● Directions for this task
Your answer should be the data below, reproduced with nothing changed.
==== Records provided
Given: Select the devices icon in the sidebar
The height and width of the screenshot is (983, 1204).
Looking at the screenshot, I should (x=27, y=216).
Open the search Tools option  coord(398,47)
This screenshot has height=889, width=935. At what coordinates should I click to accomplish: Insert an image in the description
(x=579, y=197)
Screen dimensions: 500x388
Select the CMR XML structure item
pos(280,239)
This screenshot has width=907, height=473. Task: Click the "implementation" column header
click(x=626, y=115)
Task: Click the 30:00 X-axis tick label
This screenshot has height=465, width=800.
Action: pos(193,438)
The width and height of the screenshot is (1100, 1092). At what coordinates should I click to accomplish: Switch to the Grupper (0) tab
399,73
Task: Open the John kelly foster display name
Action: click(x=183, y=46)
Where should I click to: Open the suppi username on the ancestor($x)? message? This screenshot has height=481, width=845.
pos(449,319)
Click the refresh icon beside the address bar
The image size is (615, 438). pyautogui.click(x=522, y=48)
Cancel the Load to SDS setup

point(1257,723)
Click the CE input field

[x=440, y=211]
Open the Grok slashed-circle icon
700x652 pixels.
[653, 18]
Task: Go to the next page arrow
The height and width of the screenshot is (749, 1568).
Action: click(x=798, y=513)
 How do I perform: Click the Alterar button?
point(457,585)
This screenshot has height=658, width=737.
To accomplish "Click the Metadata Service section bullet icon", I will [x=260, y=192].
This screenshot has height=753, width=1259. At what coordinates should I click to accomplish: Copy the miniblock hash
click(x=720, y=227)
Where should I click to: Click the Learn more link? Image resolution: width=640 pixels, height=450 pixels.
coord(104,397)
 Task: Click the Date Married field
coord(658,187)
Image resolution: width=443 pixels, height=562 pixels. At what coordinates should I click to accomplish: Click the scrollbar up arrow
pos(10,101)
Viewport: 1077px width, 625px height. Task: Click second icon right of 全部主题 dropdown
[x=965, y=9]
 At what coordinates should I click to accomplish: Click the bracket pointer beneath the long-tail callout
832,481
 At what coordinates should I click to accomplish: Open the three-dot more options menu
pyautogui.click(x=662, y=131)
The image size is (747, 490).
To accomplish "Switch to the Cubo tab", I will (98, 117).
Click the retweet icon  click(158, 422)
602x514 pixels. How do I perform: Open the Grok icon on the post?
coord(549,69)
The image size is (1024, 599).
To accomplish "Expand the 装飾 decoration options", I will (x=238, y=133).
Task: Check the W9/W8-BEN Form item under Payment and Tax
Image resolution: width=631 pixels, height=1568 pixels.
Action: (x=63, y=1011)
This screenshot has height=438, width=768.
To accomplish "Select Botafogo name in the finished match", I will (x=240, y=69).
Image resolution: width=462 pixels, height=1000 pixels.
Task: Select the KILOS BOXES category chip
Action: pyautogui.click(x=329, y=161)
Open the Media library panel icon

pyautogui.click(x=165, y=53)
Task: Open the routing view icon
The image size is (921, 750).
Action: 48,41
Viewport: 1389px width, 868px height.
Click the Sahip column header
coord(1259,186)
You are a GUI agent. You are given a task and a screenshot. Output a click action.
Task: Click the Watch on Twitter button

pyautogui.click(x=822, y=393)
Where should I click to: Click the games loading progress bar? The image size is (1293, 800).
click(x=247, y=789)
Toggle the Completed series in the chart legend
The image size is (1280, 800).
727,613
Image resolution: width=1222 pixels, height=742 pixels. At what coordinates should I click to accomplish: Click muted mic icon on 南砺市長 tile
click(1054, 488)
========
● Output of the task
Given: Select the devices icon in the sidebar
The height and width of the screenshot is (983, 1204).
Looking at the screenshot, I should (x=27, y=216).
Open the search Tools option  coord(398,47)
This screenshot has height=889, width=935. At what coordinates should I click to accomplish: Insert an image in the description
(x=579, y=197)
Screen dimensions: 500x388
Select the CMR XML structure item
pos(280,239)
This screenshot has width=907, height=473. Task: Click the "implementation" column header
click(x=626, y=115)
Task: Click the 30:00 X-axis tick label
This screenshot has height=465, width=800.
Action: pos(193,438)
The width and height of the screenshot is (1100, 1092). At what coordinates should I click to accomplish: Switch to the Grupper (0) tab
399,73
Task: Open the John kelly foster display name
Action: click(x=183, y=46)
Where should I click to: Open the suppi username on the ancestor($x)? message? This screenshot has height=481, width=845.
pos(449,319)
Click the refresh icon beside the address bar
The image size is (615, 438). pyautogui.click(x=522, y=48)
Cancel the Load to SDS setup

point(1257,723)
Click the CE input field

[x=440, y=211]
Open the Grok slashed-circle icon
700x652 pixels.
[653, 18]
Task: Go to the next page arrow
The height and width of the screenshot is (749, 1568).
Action: click(x=798, y=513)
 How do I perform: Click the Alterar button?
point(457,585)
This screenshot has height=658, width=737.
To accomplish "Click the Metadata Service section bullet icon", I will [x=260, y=192].
This screenshot has height=753, width=1259. At what coordinates should I click to accomplish: Copy the miniblock hash
click(x=720, y=227)
Where should I click to: Click the Learn more link? Image resolution: width=640 pixels, height=450 pixels.
coord(104,397)
 Task: Click the Date Married field
coord(658,187)
Image resolution: width=443 pixels, height=562 pixels. At what coordinates should I click to accomplish: Click the scrollbar up arrow
pos(10,101)
Viewport: 1077px width, 625px height. Task: Click second icon right of 全部主题 dropdown
[x=965, y=9]
 At what coordinates should I click to accomplish: Click the bracket pointer beneath the long-tail callout
832,481
 At what coordinates should I click to accomplish: Open the three-dot more options menu
pyautogui.click(x=662, y=131)
The image size is (747, 490).
To accomplish "Switch to the Cubo tab", I will (98, 117).
Click the retweet icon  click(158, 422)
602x514 pixels. How do I perform: Open the Grok icon on the post?
coord(549,69)
The image size is (1024, 599).
To accomplish "Expand the 装飾 decoration options", I will (x=238, y=133).
Task: Check the W9/W8-BEN Form item under Payment and Tax
Image resolution: width=631 pixels, height=1568 pixels.
Action: (x=63, y=1011)
This screenshot has height=438, width=768.
To accomplish "Select Botafogo name in the finished match", I will (x=240, y=69).
Image resolution: width=462 pixels, height=1000 pixels.
Task: Select the KILOS BOXES category chip
Action: pyautogui.click(x=329, y=161)
Open the Media library panel icon

pyautogui.click(x=165, y=53)
Task: Open the routing view icon
The image size is (921, 750).
Action: 48,41
Viewport: 1389px width, 868px height.
Click the Sahip column header
coord(1259,186)
You are a GUI agent. You are given a task and a screenshot. Output a click action.
Task: Click the Watch on Twitter button

pyautogui.click(x=822, y=393)
Where should I click to: Click the games loading progress bar? The image size is (1293, 800).
click(x=247, y=789)
Toggle the Completed series in the chart legend
The image size is (1280, 800).
727,613
Image resolution: width=1222 pixels, height=742 pixels. At what coordinates should I click to accomplish: Click muted mic icon on 南砺市長 tile
click(1054, 488)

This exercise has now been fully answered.